The “Clotilda,” the last slave ship to bring Africans to America, has been much in the news recently. After long years in a drawer, Zora Neale Hurston’s “Barracoon” was finally published in 2018. Hurston was one of several reporters, anthropologists, scholars, who interviewed, among other survivors, Kossula, known generally as Cudjo Lewis, who remained alive until 1935 and was a valuable source of first-hand knowledge.
Quite recently, in 2021, Ben Raines of Mobile published “The Last Slave Ship.” Raines had searched for the sunken, burned vessel for years, locating it in 2018, after it had lain at the mud, near 12 Mile Island, for over 150 years. On a research trip to Africa, Raines had also learned a great deal about the warrior tribes in Dahomey, who had for several hundred years made a business of violently seizing neighboring peoples, then driving them to the coast, corralling them in stockades called barracoons and selling them to Portuguese, British or American slavers.

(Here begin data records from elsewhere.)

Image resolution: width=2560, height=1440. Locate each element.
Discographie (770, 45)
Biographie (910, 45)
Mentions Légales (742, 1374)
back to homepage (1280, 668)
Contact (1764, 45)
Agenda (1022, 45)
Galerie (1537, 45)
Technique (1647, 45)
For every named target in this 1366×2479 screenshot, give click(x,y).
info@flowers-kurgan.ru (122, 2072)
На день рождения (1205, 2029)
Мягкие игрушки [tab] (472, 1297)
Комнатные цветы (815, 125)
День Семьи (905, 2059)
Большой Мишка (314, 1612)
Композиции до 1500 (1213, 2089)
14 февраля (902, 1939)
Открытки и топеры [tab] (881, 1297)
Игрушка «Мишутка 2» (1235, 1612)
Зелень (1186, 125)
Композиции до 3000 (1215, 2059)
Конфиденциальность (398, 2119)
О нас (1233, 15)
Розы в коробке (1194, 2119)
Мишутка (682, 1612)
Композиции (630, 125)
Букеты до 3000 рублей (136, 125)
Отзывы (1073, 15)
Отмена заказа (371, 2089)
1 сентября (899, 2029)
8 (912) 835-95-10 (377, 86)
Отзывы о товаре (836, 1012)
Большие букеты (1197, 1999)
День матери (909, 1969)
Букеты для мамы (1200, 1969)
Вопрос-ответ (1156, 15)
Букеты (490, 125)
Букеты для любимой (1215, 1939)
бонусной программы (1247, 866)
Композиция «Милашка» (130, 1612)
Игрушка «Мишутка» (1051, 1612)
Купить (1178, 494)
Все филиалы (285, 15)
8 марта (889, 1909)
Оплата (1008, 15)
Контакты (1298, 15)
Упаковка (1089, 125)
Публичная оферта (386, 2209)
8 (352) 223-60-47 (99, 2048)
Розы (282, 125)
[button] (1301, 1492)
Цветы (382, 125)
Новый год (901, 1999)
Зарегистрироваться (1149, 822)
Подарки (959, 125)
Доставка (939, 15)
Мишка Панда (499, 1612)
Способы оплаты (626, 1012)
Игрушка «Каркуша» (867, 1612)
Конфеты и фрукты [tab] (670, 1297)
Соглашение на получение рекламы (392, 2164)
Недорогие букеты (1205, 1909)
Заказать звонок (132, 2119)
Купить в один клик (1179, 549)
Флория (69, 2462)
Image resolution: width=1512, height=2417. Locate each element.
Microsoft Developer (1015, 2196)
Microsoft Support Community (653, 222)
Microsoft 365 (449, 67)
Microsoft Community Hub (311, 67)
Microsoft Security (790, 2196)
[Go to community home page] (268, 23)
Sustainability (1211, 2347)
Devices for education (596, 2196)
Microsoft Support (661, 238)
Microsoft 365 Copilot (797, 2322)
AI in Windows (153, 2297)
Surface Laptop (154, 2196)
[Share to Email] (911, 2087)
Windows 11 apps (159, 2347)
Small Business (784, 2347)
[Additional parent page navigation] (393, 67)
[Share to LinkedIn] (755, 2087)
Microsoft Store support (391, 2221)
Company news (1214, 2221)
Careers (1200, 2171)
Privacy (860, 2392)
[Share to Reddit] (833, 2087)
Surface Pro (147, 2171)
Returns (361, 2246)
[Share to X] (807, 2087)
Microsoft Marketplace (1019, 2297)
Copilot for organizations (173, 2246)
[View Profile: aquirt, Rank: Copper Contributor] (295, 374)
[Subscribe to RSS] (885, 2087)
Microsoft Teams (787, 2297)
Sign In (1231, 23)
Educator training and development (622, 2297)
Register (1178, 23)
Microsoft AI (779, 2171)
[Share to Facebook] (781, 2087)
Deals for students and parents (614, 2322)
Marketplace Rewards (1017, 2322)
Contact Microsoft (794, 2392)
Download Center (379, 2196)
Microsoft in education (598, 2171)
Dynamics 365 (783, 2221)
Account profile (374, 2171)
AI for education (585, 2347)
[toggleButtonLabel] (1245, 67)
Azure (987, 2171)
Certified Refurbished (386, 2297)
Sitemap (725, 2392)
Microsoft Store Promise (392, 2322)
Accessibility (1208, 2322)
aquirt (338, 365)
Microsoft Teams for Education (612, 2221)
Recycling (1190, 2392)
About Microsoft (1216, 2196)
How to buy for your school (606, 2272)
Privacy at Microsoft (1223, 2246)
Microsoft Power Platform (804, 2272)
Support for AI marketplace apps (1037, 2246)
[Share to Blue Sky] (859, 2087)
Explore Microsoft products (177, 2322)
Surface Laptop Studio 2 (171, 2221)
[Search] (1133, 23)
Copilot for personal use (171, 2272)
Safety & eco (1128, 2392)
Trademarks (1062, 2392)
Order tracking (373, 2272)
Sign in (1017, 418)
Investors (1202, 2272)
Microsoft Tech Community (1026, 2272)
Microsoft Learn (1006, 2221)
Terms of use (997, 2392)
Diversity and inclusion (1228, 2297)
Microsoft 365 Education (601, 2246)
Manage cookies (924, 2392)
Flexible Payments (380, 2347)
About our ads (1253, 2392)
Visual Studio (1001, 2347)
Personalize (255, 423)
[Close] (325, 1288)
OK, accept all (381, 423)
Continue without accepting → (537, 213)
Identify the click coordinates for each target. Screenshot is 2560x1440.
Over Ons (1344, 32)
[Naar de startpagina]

This new study, while touching on these subjects, has its focus elsewhere, on the subsequent lives of the survivors. British scholar Hannah Durkin did a good deal of the research while teaching at the University of Nottingham. A well-known historian of the Atlantic Slave trade, Durkin is now an advisor to the History Museum of Mobile and spoke at Africatown in 2021. She has investigated the lives of as many of the Clotilda’s 103 survivors as possible. (Seven died at sea, on the dreadful “middle passage.”)
The results are remarkable. After the enslaved were put ashore and the ship scuttled, they were sold and spread over a good deal of South Alabama. A number, of course, went to plantations near Mobile, but some went to work on river boats or were sold to plantations in Bogue Chitta, Martin’s Station, Selma, Prattville, the site of present-day Gee’s Bend, even Montgomery. There are here dozens of short biographies, stories which we had generally assumed must be lost, but with Durkin’s impressive effort, were retrieved.
At first, after emancipation, understandably, they hoped to save money and return to the life they remembered very well, but this proved impossible. Instead, one group saved money, bought parcels of land and founded African Town, making their stand in North Mobile County. This group, about 30, built homes, a church, established a legal system, made a village.
They and their “shipmates” elsewhere in Alabama survived slavery, the Klan violence of post-Reconstruction, Jim Crow, the disenfranchisement of the 1901 constitution, sharecropping, every imaginable hardship and prejudice, including the scorn and xenophobic fear of many of their black brothers, who saw them as heathen and savage.
They were Africans, spoke no English, were not Christians, believed in the spiritual and religious ceremonies of their native village. Some had scarification on their faces. All the “Clotilda” survivors began in abject poverty, illiterate, powerless. Nevertheless, they endured.